Definition of Sensitivity
The sensitivity of a test is the proportion of patients with the disease who have a positive test, making answer (a) correct. 1
Understanding Sensitivity
Sensitivity is defined as the percentage of people with the disease who are detected by the test 1. It is calculated mathematically as the number of true-positive (TP) results divided by the sum of true-positive and false-negative (FN) results 1.
In practical terms:
- Sensitivity tells you how good a test is at identifying people who actually have the disease 1
- A highly sensitive test will catch most cases of disease (few false negatives) 1
- Sensitivity is influenced by disease severity, effort level, and medications such as anti-ischemic drugs 1
Why the Other Options Are Incorrect
- Option (b) describes specificity, not sensitivity.

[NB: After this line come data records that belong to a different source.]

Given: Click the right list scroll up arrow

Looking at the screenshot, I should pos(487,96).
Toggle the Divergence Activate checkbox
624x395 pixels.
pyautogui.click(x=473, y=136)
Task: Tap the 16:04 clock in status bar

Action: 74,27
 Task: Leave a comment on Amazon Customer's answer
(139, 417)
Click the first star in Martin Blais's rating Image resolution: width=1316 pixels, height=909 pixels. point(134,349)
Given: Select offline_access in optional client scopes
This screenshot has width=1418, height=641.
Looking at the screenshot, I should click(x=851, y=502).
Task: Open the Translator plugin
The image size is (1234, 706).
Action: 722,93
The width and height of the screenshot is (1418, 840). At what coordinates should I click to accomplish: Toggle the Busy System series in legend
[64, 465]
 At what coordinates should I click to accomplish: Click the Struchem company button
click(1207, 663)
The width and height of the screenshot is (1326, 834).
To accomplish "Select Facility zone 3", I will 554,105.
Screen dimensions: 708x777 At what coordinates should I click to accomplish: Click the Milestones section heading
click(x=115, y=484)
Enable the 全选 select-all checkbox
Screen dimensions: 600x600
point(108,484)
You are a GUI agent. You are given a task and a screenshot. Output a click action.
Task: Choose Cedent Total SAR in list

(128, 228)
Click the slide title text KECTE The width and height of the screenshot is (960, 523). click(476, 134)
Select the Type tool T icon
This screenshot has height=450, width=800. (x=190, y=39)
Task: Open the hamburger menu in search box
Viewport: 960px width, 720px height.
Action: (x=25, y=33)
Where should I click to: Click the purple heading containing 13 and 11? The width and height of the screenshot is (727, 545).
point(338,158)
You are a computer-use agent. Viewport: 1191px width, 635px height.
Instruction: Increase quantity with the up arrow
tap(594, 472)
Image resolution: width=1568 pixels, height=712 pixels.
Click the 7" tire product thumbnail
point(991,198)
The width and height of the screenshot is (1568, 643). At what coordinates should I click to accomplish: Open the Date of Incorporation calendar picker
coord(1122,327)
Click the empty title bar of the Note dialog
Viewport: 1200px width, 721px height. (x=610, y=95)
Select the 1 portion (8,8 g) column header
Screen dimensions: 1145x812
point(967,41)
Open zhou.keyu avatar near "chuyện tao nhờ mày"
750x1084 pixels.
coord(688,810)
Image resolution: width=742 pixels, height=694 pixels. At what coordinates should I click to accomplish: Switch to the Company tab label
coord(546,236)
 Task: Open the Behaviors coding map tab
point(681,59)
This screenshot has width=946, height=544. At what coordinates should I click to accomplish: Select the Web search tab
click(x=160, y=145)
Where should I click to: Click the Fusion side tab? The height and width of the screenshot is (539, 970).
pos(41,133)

Specificity is the percentage of people without disease who have a negative test 1
- Option (c) describes positive predictive value (PPV), which is the likelihood that a patient with a positive test actually has the disease 1
- Option (d) describes negative predictive value (NPV), which is the likelihood that a patient with a negative test does not have the disease 1
Key Clinical Distinction
Sensitivity and specificity provide information about the test itself, while predictive values (PPV and NPV) provide information about the disease probability in individual patients 1. This is a critical distinction because:
- Sensitivity and specificity remain relatively constant characteristics of the test 1
- Predictive values vary with disease prevalence in the population being tested 1
- Sensitivity increases when testing populations with more severe disease (e.g., triple-vessel coronary disease versus single-vessel disease) 1
Important Relationship
Sensitivity and specificity are inversely related 1. When you adjust the diagnostic cut point to maximize sensitivity (catching more disease cases), specificity decreases (more false positives), and vice versa 1. This trade-off is visualized using receiver operating characteristic (ROC) curves 1.